- The problem -
Look for the word "computer" in the entries and copy each line where it appears.

'''

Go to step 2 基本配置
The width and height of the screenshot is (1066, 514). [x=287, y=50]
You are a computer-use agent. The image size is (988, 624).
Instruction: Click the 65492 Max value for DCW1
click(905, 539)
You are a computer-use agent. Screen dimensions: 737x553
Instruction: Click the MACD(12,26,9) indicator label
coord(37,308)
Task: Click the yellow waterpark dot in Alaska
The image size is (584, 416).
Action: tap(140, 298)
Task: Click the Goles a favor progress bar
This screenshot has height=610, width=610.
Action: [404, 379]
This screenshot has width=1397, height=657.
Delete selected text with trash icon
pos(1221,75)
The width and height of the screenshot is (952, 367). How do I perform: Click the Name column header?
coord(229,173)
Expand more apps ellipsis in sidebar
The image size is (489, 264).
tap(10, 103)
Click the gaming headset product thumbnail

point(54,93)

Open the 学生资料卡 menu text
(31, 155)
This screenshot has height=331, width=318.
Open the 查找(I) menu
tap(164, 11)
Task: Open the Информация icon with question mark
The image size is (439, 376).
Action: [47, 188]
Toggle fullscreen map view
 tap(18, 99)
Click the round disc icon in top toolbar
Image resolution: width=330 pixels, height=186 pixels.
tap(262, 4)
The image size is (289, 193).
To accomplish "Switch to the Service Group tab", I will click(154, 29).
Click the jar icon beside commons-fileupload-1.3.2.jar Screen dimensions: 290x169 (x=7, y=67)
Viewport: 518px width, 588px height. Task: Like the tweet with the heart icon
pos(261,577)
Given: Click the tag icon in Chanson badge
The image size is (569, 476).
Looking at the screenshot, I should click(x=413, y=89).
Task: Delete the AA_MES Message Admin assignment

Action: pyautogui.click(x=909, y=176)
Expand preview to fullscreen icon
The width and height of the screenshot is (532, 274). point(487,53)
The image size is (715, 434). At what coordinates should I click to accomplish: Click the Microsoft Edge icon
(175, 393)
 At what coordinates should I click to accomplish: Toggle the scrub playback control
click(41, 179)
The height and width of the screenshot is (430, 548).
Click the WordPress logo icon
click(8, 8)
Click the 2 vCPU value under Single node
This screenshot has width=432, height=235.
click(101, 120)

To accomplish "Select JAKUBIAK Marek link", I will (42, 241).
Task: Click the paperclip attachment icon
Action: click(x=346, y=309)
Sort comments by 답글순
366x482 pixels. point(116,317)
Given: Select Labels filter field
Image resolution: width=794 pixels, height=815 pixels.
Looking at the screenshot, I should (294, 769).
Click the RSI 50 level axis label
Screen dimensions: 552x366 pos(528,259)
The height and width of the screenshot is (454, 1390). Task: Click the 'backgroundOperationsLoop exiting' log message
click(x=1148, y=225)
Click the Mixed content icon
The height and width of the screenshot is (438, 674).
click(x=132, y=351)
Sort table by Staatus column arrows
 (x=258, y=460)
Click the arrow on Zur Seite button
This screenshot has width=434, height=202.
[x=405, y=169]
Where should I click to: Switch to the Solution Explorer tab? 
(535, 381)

'''

- Output for this exercise -
You are a computer-use agent. The image size is (988, 624).
You are a computer-use agent. Screen dimensions: 737x553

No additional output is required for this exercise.